Watchdogs find solace, trade advice in self-help groups around the nation.

WASHINGTON -- Those who live and breathe compliance have found some respite in camaraderie.

Regional compliance officer networks are meeting around the country to hash out similar problems, listen to expert speakers, and discuss the changing role of the job.

Some of these groups are statewide, some citywide, and some multistate. But they have all sprouted out of the same need: to support compliance officers.

"These groups typically start out in a community or city and grow when rural banks realize how important compliance is," said Michael Maher, vice president of compliance for First Bank System Inc., Minneapolis, and member of the Minnesota Compliance Network.

Kris Hall, vice president of corporate compliance at Boston Co. administers the three-year-old Boston Corporate Compliance Officer Network, which meets every other month and has seven bank members.

"It's great to have somebody to commiserate with," she said. "The network helps us realize there are other people in the world dealing with these issues."

Big topics for most of these groups now are self-testing, fair lending, and mutual fund regulation. At the meetings, members explain their banks' policy for each issue. Although every institution has a different approach, Ms. Hall said, bankers can get new ideas from their peers.

Sharing Policies

Members of the Compliance Group of South Jersey literally swap policies, according to J.R. Simon, chairman of the network and compliance officer at Premium Federal Savings, Gibbsboro, N.J.

"The end result is a much better policy for the bank," Mr. Simon said.

His group, composed of 35 banks from Trenton to Cape May, N.J., has been meeting monthly for about 10 years. The gathering starts with an expert speaker like a regulator, examiner, or attorney. After the speaker, there is a dinner and discussion period.

"The biggest thing for us is to get compliance people talking to other compliance people," said Larry Musher, a bank consultant in Baltimore who started the Trust Compliance Managers Roundtable last June. "They have the same kinds of problems, so why should they have to reinvent the wheel every time they do something?"

Relationship to Profits

Mr. Musher said that in his experience, which includes three years as an examiner at the Comptroller of the Currency and 10 years as a banker, he's found the banks with the best compliance programs have the biggest profit margins. And talking with people who might have different compliance ideas is a great way to improve banks' programs, Mr. Musher said.

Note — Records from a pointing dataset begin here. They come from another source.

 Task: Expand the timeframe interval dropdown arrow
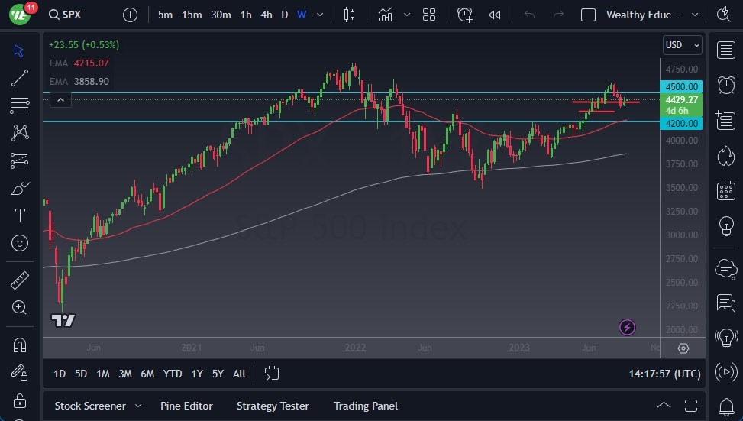pyautogui.click(x=320, y=15)
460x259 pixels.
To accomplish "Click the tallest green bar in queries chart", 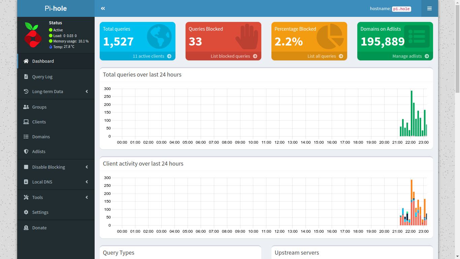I will [412, 113].
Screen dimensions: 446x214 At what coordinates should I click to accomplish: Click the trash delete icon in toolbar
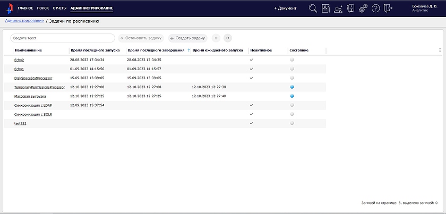216,38
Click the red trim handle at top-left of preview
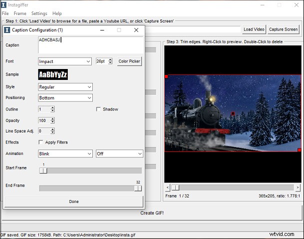The image size is (304, 239). click(166, 77)
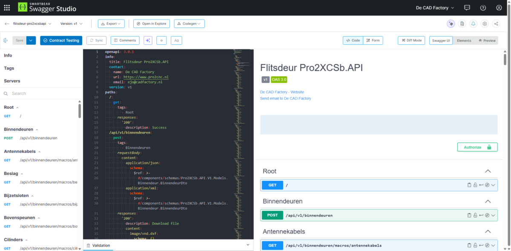Viewport: 511px width, 251px height.
Task: Open the Version v1 dropdown
Action: pos(72,24)
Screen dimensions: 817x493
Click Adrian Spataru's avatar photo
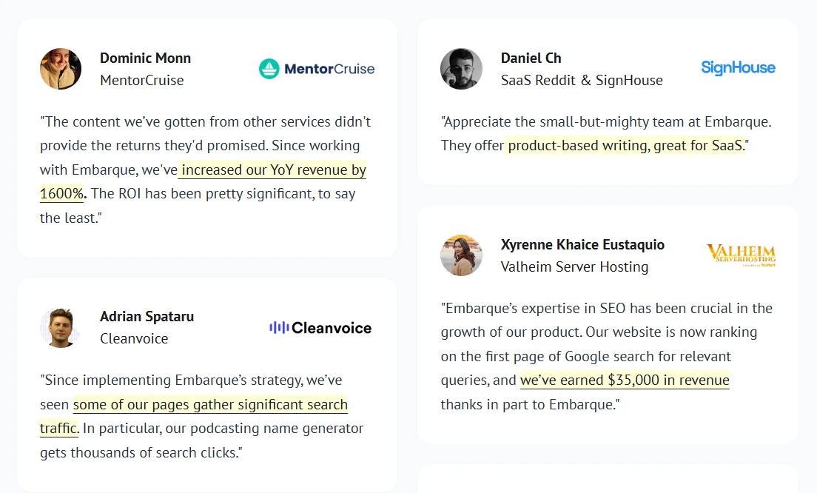tap(61, 328)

His group now has 20 bank members. It meets once a quarter in Philadelphia, and is composed mostly of Middle Atlantic area banks such as Mellon Bank, CoreStates Bank, and Nations-Bank of Maryland.

Another reason for meeting, said Mr. Musher, is that compliance officers often find other bank employees don't really understand what they do. As a former banker, he found himself going to compliance officers at other banks for advice rather than to co-workers at his own bank.

Educating the Staff

Gayle Reid, compliance officer at Northeast State Bank, Minneapolis, began the Minnesota Compliance Association four years ago because it was hard to relate to other people at her bank. Ms. Reid said the group helps her feel less isolated.

"People in compliance are an island all to themselves," she said.

Mr. Simon's group is trying to combat that feeling by educating the rest of the bank about the compliance officer's job.

At least once a year, the network invites members to bring their chief executive officers to the meeting. The group hopes senior management will get a sense of the diversity of compliance issues.

"A lot of people complain that no one upstairs knows what we're doing," he said.

Career Networking

Besides talking about issues, members use these opportunities for career networking, Mr. Simon said.

The Southeast Compliance Network also is becoming more of a career network as compliance becomes a more important job in the bank, said Carl Cowart, historian for the group and compliance officer at Wachovia Corp.

"Compliance is now a career in itself," he said. "And compliance officers are recognized as more than tickers and checkers -- they are risk managers," Mr. Cowart said.

This network, with 16 banks from 13 states, meets by phone. The members have quarterly three-hour teleconferences, focusing not only on laws and regulations but also on issues such as how to recruit new compliance officers.

The Bank Legal Services Group in Northern California, which was one of the first compliance networks in the country, is run differently than the rest of these groups.

Alternative to Law Firms

Founded in 1978, its original name was Bankers for Compliance. Five years ago, the network shifted its focus to helping community banks with expensive legal services.

The group's executive director, Leslie Flocchini, is vice president for corporate compliance at the Mechanics Bank of Richmond, Calif.

"When Reg DD came out, community banks were charged $250 an hour at a law firm," he said. The group charges $500 a year, he said.

The network has a contract with the San Francisco-based law firm of Pillsbury, Madison & Sutro. The firm gives the group seminars throughout the year and sends members updates on changing banking law. Members pay an average of $500 a year for the services, said Mr. Flocchini, and Pillsbury gets a lump sum.

Mr. Flocchini said the group helps banks in two main ways: giving them a consistent approach to monitoring compliance and easing their pocketbook.

Ms. Hall of the Boston network said these groups form naturally from compliance officers' need to know everything about the bank. "We tend to be generalists," she said.